La Comunità europea ha avviato un’ampia discussione su questi temi e non a caso il termine robot-etica è presente nelle sue riflessioni: sarà necessario adottare un codice etico-deontologico per i costruttori di robot per un’innovazione responsabile, ma anche per risolvere dilemmi etici che si presenteranno nell’uso di queste tecnologie.

Ma che cosa accadrà quando l’intelligenza artificiale supererà la capacità intellettuale umana? Riusciremo ancora a controllare questi intelletti sintetici? L’interazione quotidiana tra persone e robot quali ripercussioni avrà sulla nostra identità?

Le domande sono molte e a queste si dovrà dare una risposta; la discussione politica, ancora prima di quella tecnologica è fondamentale in questo dibattito: come vogliamo che questa tecnologia entri nella nostra vita? La società civile non può evitare di dare il proprio contributo positivo a questo tema.

Osservare un robot lavorare è affascinante, ma lo sono molto di più le donne e gli uomini che l’hanno costruito. (Fine)

 

Testi di riferimento

I. R. Nourbakhsh, Robot fra noi, Bollati Boringhieri, 2014.

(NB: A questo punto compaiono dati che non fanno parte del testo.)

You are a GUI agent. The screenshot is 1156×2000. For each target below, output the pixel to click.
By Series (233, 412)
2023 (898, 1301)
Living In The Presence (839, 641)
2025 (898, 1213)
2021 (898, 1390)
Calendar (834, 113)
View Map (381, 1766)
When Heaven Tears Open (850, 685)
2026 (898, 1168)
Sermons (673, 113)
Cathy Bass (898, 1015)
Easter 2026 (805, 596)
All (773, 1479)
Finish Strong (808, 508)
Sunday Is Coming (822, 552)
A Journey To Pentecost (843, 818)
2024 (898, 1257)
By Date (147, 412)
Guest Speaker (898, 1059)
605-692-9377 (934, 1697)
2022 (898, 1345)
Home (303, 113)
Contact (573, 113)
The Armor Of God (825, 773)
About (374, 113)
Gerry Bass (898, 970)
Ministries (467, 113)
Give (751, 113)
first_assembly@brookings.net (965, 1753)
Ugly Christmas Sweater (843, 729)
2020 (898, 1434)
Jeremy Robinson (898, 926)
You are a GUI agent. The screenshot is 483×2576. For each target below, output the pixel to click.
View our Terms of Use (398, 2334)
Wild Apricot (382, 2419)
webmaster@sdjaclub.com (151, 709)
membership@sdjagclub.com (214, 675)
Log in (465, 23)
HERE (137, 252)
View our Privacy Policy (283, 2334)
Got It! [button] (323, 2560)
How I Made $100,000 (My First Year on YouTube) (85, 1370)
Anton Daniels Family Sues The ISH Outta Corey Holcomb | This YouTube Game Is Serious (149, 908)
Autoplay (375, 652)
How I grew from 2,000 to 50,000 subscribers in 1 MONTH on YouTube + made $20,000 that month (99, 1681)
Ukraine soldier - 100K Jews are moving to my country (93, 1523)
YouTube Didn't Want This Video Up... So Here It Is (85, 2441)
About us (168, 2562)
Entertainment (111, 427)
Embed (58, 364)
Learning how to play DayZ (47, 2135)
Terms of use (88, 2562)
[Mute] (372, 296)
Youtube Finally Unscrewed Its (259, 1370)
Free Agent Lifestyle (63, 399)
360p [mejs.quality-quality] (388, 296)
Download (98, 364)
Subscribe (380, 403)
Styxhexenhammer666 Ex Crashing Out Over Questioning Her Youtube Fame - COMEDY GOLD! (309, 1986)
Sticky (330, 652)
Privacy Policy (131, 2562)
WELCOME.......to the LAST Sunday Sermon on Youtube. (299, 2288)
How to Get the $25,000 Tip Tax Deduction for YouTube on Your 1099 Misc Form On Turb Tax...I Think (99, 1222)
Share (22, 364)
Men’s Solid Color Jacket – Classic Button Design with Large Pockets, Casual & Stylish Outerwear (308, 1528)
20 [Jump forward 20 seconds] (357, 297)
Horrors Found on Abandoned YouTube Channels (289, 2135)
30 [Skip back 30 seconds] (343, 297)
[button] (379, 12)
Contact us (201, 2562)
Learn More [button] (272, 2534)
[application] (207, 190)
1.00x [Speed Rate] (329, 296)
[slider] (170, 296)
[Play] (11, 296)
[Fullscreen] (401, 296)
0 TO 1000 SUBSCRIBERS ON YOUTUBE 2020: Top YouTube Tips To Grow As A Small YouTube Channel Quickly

R. Oldani, Spaghetti Robot, Codice Edizioni, 2014.

G. Nicolosi, Robot. La macchina, il corpo, la società, Ed.it, 2011.

J. Kaplan, Le persone non servono, Luiss University Press, 2016.

Comunità europea, Progetto di Relazione recante raccomandazioni alla Commissione concernenti norme di diritto civile sulla robotica. (2015/2103 – Inl) Commissione Giuridica, relatore Mady Delvaux, 31/5/2016.